In contrast to the preceding records Slayer opens with the title track, and much like “Hell Awaits” it has an extended, nearly minute-long opening. ‘South Of Heaven’ is a moderately paced piece that slowly builds towards its climax. Despite the slower overall pace the band manage to sound incredibly evil, and the goofy satanic lyrics are actually full of powerful imagery. Even though the tempo is still high, it is much slower than on the previous records. Overall “South Of Heaven” is faster than “Hell Awaits” but this is mainly due to the leaner riff construction and Lombardo’s breakneck drumming. Araya’s vocals are much more subdued, and not nearly as unhinged as on prior records. ‘Live Undead’ stands out in the sense that it feels like a “Show No Mercy” b-side that was rewritten to fit the band’s current, much slower interpretation of its sound. ‘Behind the Crooked Cross’ sounds like Slayer trying to one-up Metallica’s thematically similar ‘Leper Messiah’. ‘Mandatory Suicide’, a protest song against war, is one of the album highlights, along with the title track – and both have become perennial live staples in the band’s setlist. For good reason, both are the strongest cuts the band has ever penned.

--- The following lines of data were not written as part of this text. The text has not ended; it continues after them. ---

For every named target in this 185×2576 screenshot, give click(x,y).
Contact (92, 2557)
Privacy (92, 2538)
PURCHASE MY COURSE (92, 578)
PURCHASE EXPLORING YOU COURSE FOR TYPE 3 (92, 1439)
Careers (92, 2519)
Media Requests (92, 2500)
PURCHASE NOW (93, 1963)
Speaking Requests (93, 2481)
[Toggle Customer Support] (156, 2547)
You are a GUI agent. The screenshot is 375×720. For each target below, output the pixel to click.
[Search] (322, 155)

The change in style is further emphasized by moving the lyrics into more socio-political territory dealing with warfare, organized religion and serial murder instead of the band’s previous subjects of horror, and goofy Satanism. ‘Silent Scream’ is a pro-abortion song, ‘Behind the Crooked Cross’ and ‘Read Between the Lies’ deal with the ills of organized religion, while ‘Ghosts Of War’ and ‘Mandatory Suicide’ describe the horrors of war and the general absurdity of the situation. ‘Live Undead’, ‘Cleanse the Soul’ and ‘Spill the Blood’ are more of the usual Slayer horror fare, and ‘South Of Heaven’ combines religion and horror in what, arguably, is the best Slayer track up to that point.  Tom Araya’s falsetto appears for the last time in ‘Live Undead’ and he takes songwriting credits for the lyrics to ‘South Of Heaven’, ‘Silent Scream’ and ‘Ghosts Of War’ while contributing material to a further three tracks. “South Of Heaven” is a team effort on part of Hanneman and Araya, with the latter making his presence felt in the vocal slot. “South Of Heaven” is the first to include spoken vocals, appearing first in ‘Mandatory Suicide’.

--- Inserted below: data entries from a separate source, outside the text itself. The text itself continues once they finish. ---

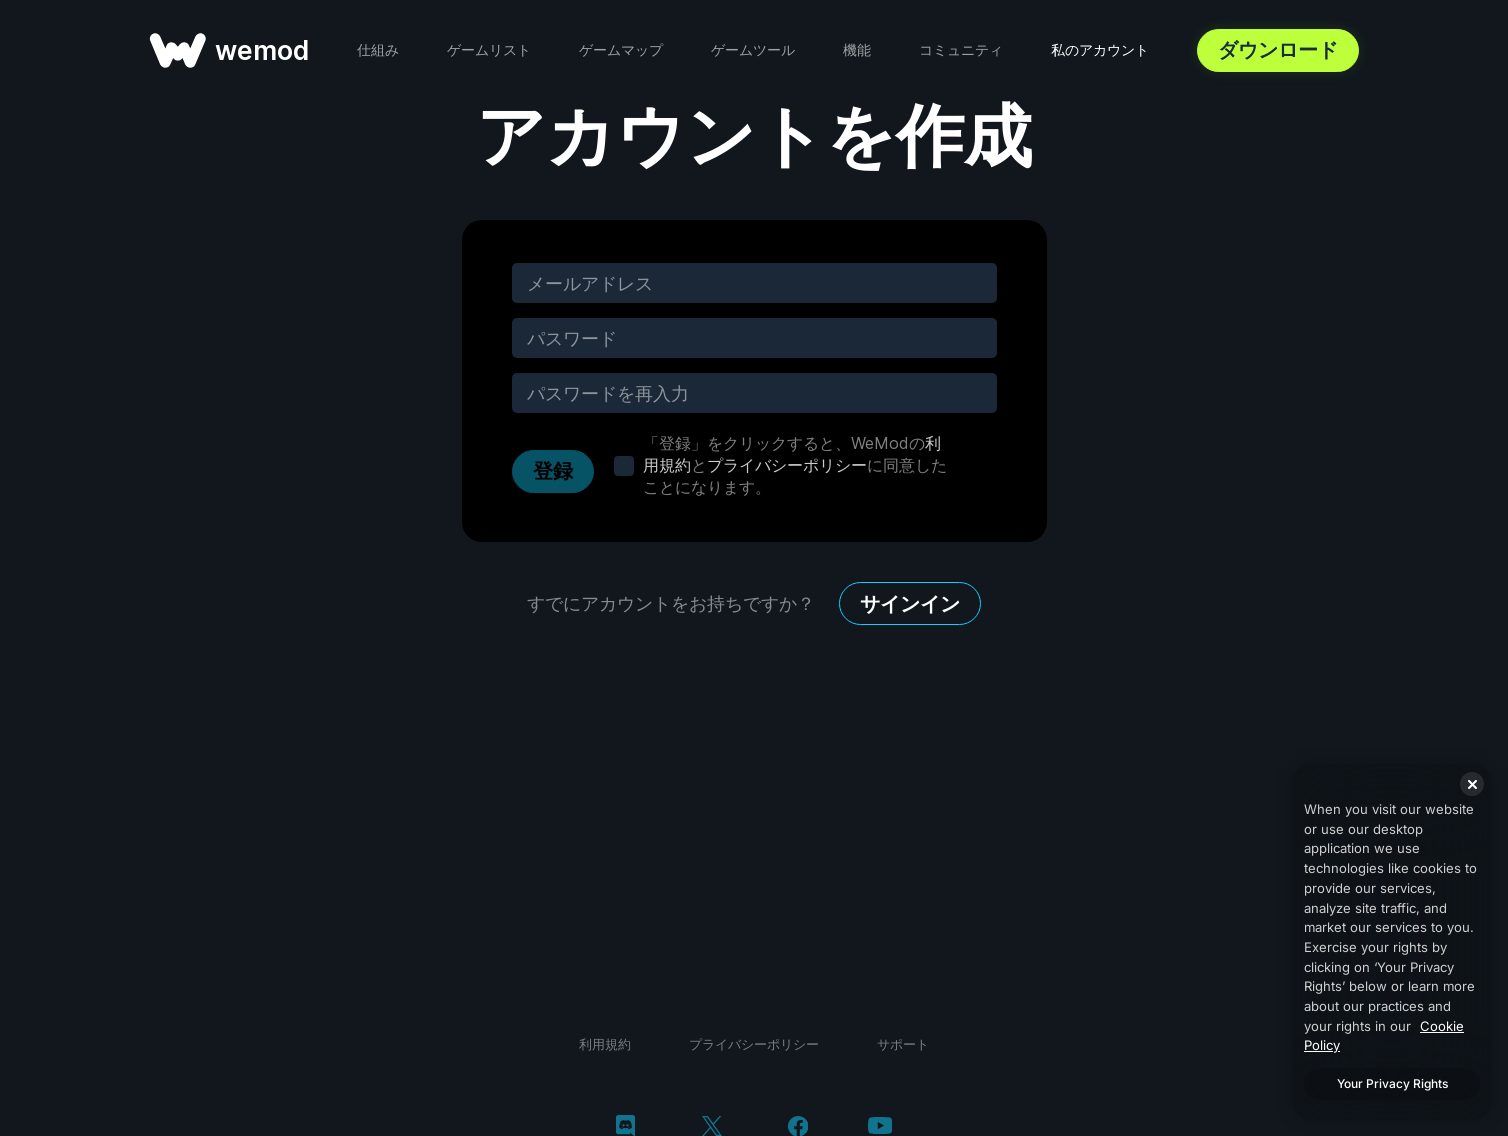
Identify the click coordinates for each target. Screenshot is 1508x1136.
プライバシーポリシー (787, 465)
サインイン (910, 604)
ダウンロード (1278, 50)
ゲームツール (753, 49)
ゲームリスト (489, 49)
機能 (857, 49)
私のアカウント (1100, 49)
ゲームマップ (621, 49)
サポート (903, 1044)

The second half of the album is notably weaker than the opening half. ‘Read Between the Lines’ and ‘Cleanse the Soul’ are two straightforward cuts reminiscent of “Reign In Blood”, but not nearly as convincing. Of the two ‘Cleanse the Soul’ is the superior. The Judas Priest cover of ‘Dissident Aggressor’ is a nice touch since Slayer has always been very inspired by these famous Brits. The album ends on a lownote with ‘Spill the Blood’ as, unlike in the past, the song never reaches the adrenaline-fueled high marks of prior records. In all “South Of Heaven” is departure on several fronts for Slayer. Gone is the constant high tempo, and much of the corny satanic lyrics have been exchanged for more realistic subjects. Despite all that the dueling solos of Hanneman and King are still intact, and they form the meat-and-bones of this record. The follow-up record “Seasons In the Abyss” would do this new sound more justice, as the band had eased into its creative paradigm. As it stands “South Of Heaven” is nice change of pace for US thrashers Slayer.